-- WORKING DATA follows --

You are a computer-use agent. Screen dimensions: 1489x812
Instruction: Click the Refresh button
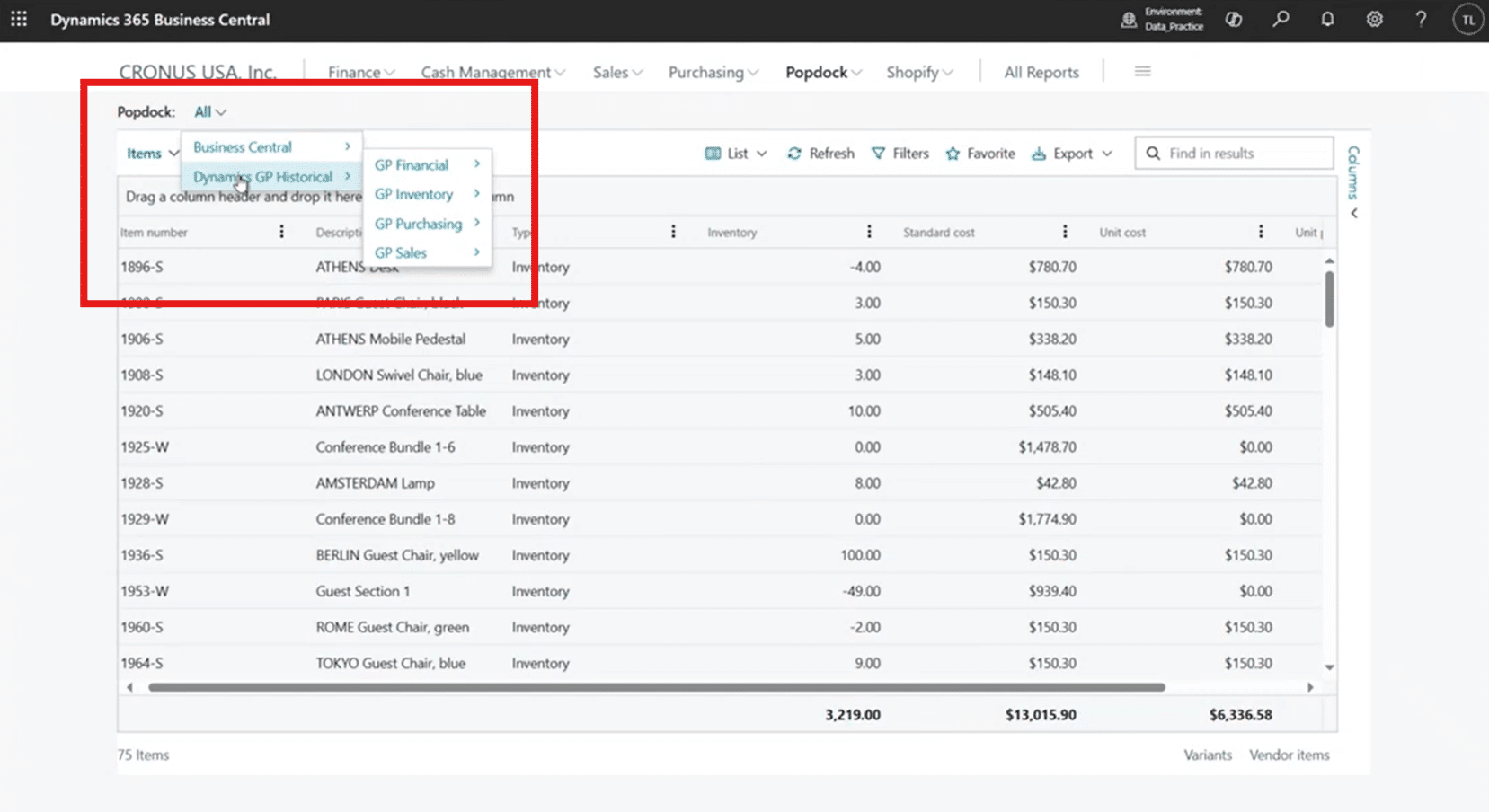[x=820, y=154]
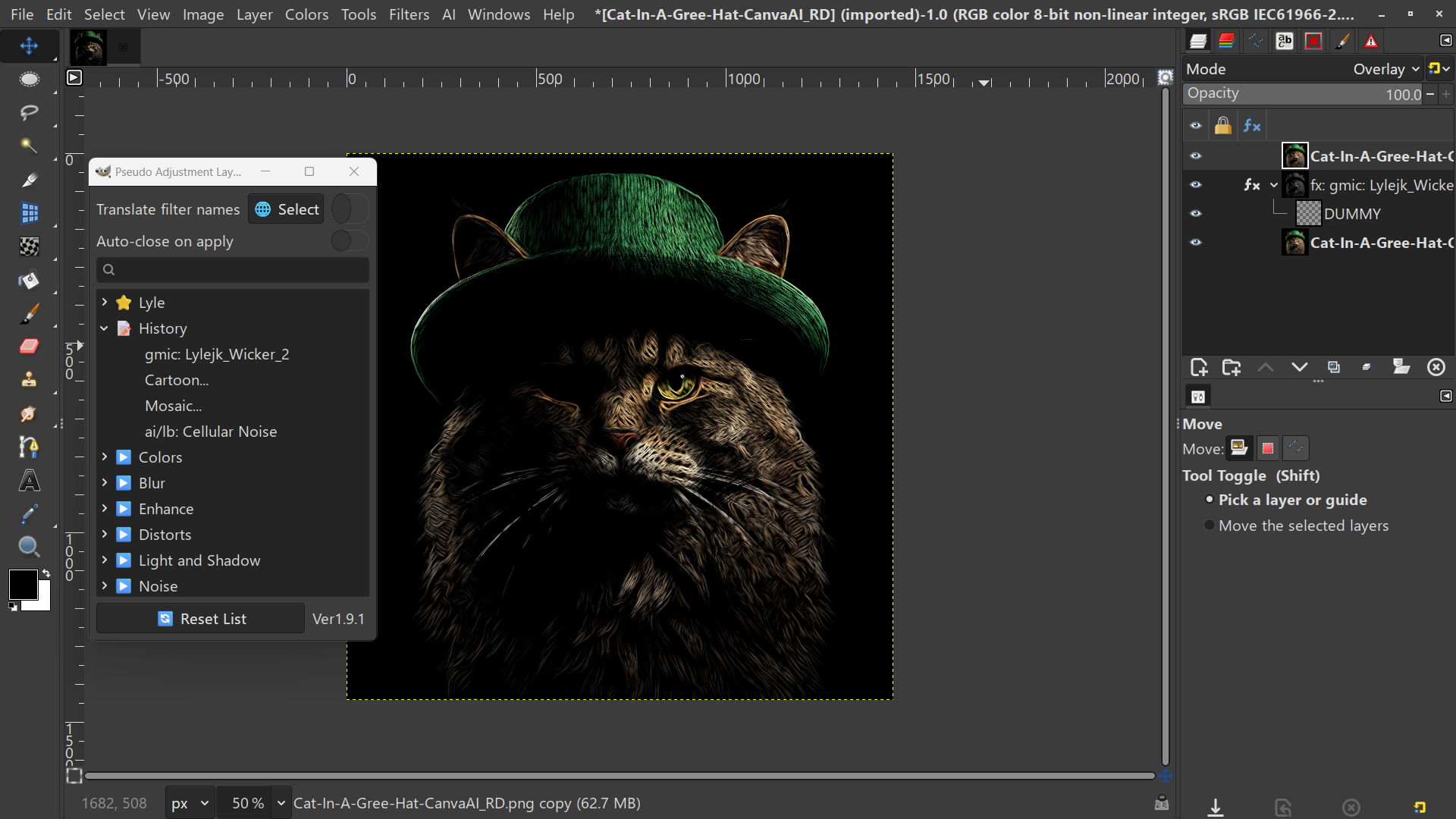
Task: Click the Reset List button
Action: point(201,619)
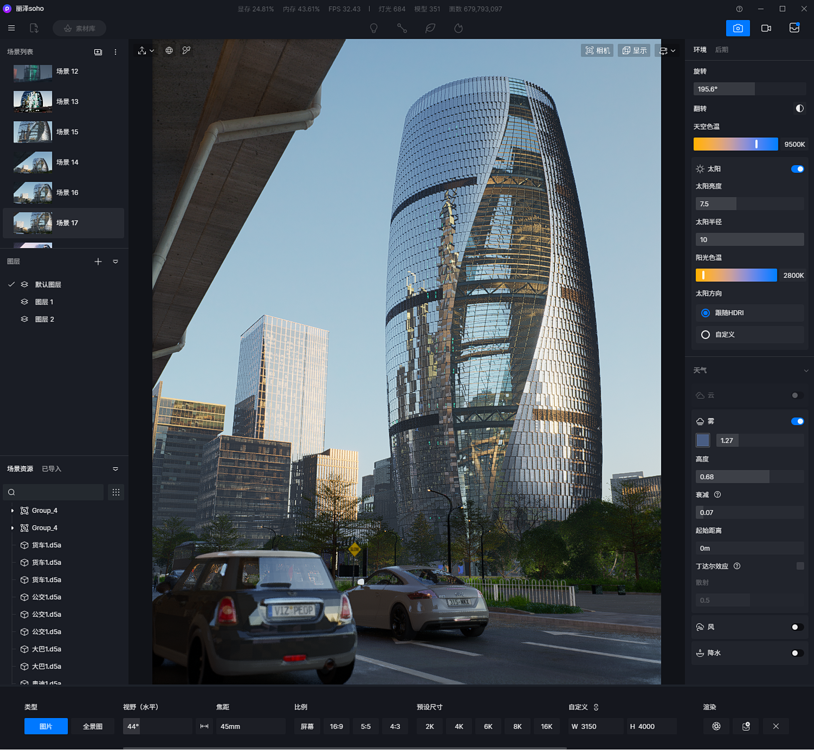Viewport: 814px width, 750px height.
Task: Click the flip (翻转) contrast icon
Action: (799, 108)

-- WORKING DATA concluded --

## EXERCISE PROMPT
Print all of the material exactly. Omit pictures.

## ANSWER FOR THIS EXERCISE
You are a computer-use agent. Screen dimensions: 1489x812
Instruction: Click the Refresh button
[x=820, y=154]
Task: Click the Reset List button
Action: point(201,619)
Viewport: 814px width, 750px height.
Task: Click the flip (翻转) contrast icon
Action: (799, 108)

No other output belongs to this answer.